**EXERCISE INSTRUCTIONS:** An exact, complete copy of the entries below is required, minus any pictures.

**MATERIAL SHOWN:**
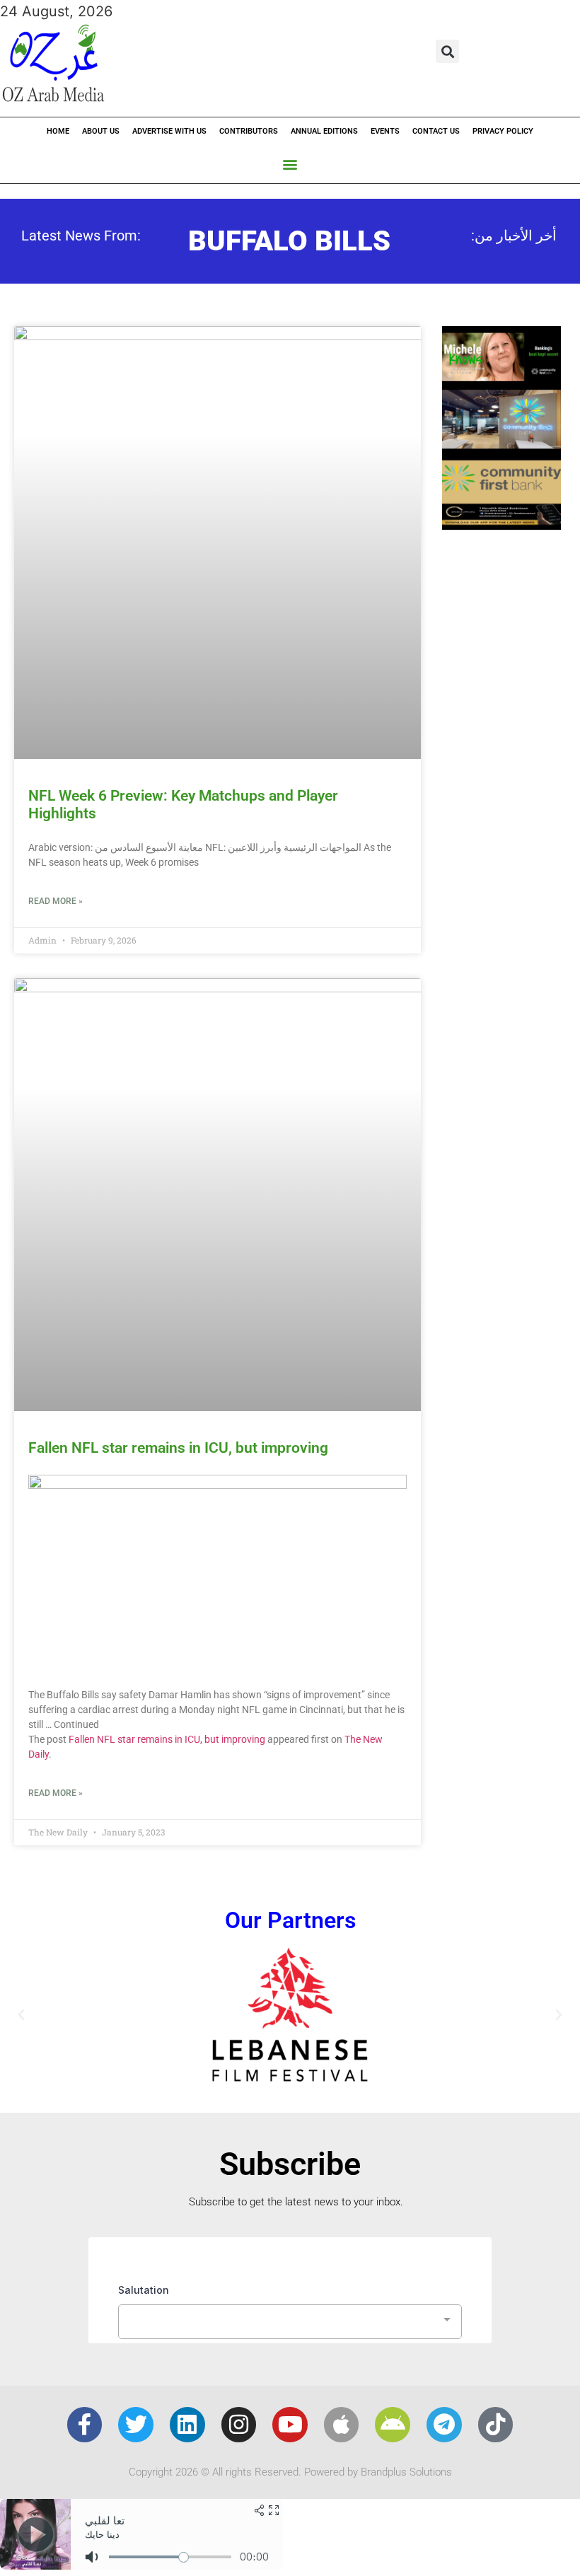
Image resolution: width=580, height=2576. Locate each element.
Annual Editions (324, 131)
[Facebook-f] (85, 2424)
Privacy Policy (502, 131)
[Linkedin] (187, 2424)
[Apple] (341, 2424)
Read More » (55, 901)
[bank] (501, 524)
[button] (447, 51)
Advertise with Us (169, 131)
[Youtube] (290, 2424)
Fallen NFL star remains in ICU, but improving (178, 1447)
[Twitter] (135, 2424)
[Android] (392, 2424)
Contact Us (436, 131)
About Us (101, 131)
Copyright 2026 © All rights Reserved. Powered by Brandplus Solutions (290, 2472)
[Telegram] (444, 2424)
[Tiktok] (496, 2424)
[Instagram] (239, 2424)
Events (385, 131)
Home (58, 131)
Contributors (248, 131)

**RESPONSE AREA:**
Image resolution: width=580, height=2576. Locate each element.
Annual Editions (324, 131)
[Facebook-f] (85, 2424)
Privacy Policy (502, 131)
[Linkedin] (187, 2424)
[Apple] (341, 2424)
Read More » (55, 901)
[bank] (501, 524)
[button] (447, 51)
Advertise with Us (169, 131)
[Youtube] (290, 2424)
Fallen NFL star remains in ICU, but improving (178, 1447)
[Twitter] (135, 2424)
[Android] (392, 2424)
Contact Us (436, 131)
About Us (101, 131)
Copyright 2026 © All rights Reserved. Powered by Brandplus Solutions (290, 2472)
[Telegram] (444, 2424)
[Tiktok] (496, 2424)
[Instagram] (239, 2424)
Events (385, 131)
Home (58, 131)
Contributors (248, 131)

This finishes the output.